Vitis
vinifera L.
Standardized Common
Name: Grape
Family: Vitaceae
Taxonomy: Vitis
includes about 65 species, which are widely distributed in the Northern
Hemisphere. Nearly a dozen species have been cultivated for their edible
fruits. Vitis vinifera is by far the most important of these; it is
cultivated nearly worldwide, and numerous distinctive cultivars exist.
Description: Woody climbing
vines, to 35 m high (usually pruned and trained to a much lesser height); bark
shredding; foliage leaves alternate, with single tendrils opposite some leaves;
at least every third node lacking a tendril; tendrils slender, once or twice
branched, to >30 cm long. Leaves 5–15 cm long, orbicular and palmately
lobed, or rarely reniform and unlobed; base cordate, or nearly truncate if
unlobed; lobe apices broadly acute to obtuse; margins coarsely and irregularly
serrate-dentate to serrate; main venation palmate; upper surface glabrous,
sometimes pubescent over veins; lower surface glabrous to pubescent.

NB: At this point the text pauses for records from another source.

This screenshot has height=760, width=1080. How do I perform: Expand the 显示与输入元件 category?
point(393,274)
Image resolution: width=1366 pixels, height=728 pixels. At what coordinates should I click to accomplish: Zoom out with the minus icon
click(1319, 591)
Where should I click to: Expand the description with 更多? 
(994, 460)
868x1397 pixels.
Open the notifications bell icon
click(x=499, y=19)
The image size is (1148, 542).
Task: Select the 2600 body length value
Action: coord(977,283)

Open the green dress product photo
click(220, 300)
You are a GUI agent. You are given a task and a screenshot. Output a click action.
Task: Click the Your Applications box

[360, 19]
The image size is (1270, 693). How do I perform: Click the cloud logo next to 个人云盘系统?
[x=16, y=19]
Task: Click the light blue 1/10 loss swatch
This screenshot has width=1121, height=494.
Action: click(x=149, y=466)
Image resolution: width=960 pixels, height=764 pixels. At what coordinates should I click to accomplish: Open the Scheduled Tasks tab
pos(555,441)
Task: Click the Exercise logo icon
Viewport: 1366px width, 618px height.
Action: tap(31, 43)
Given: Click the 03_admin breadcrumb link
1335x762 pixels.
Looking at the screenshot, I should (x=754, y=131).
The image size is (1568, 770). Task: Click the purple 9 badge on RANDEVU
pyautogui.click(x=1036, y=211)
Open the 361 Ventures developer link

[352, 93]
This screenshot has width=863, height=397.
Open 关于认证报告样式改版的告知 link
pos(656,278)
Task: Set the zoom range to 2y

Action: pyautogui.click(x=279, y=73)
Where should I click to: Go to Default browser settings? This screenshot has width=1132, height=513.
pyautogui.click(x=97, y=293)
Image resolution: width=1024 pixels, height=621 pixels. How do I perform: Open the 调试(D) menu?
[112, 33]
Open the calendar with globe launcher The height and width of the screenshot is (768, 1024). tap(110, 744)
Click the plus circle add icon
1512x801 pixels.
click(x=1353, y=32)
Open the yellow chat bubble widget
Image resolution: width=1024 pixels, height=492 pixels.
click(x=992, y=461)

Inflorescences lateral, opposite the leaves, paniculate, many-flowered; flowers
hermaphroditic or unisexual and plants dioecious (in wild plants). Flowers
small, greenish; sepals 5, fused into slightly 5-lobed cup; petals 5, ca. 5 mm
long, free at base but fused at apex, deciduous; stamens 5. Fruit a fleshy,
juicy berry, yellowish to red, purple or black, 6–30 mm long, oblong to
ellipsoid or globose; seeds absent or 1–2(–3) per fruit, often reduced.
Parts
in Commerce:
Seed (in addition to fruit, juice, skins, and derived products)
Identification:
- Pear-shaped to
ovoid with a distinct narrow end or beak, moderately flattened, often
irregularly shaped depending upon number of seeds in fruit
- Size varies
among cultivars, usually (4.5–)5.5–8(–11) mm long
- Surface hard,
deep brown
- Broad end
emarginate (notched)
- One broad side
has a prominent longitudinal ridge (raphe) with a groove on either side
- Opposite side of
seed has groove running from apical notch to a circular scar (“chalazal
knot”) in middle of seed surface
- Narrow sides of
seed smoothly curved
Adulterants: Grape seed is always
harvested from cultivated grapes, so confusion of identity is essentially
impossible. Some cultivars produce an excessive number of undeveloped sterile
seeds, which float in water, whereas good seeds sink. Aside from V. vinifera
itself, the native V. rotundifolia Michx. (Muscadine Grape) is the most
commonly cultivated species of Vitis in North America. Its seeds are
oblong with a short beak and several conspicuous transverse ridges on the
sides.
References:
International Plant Genetic Resources Institute. Descriptors
for Grapevine (Vitis spp.). Rome: IPGRI; 1997.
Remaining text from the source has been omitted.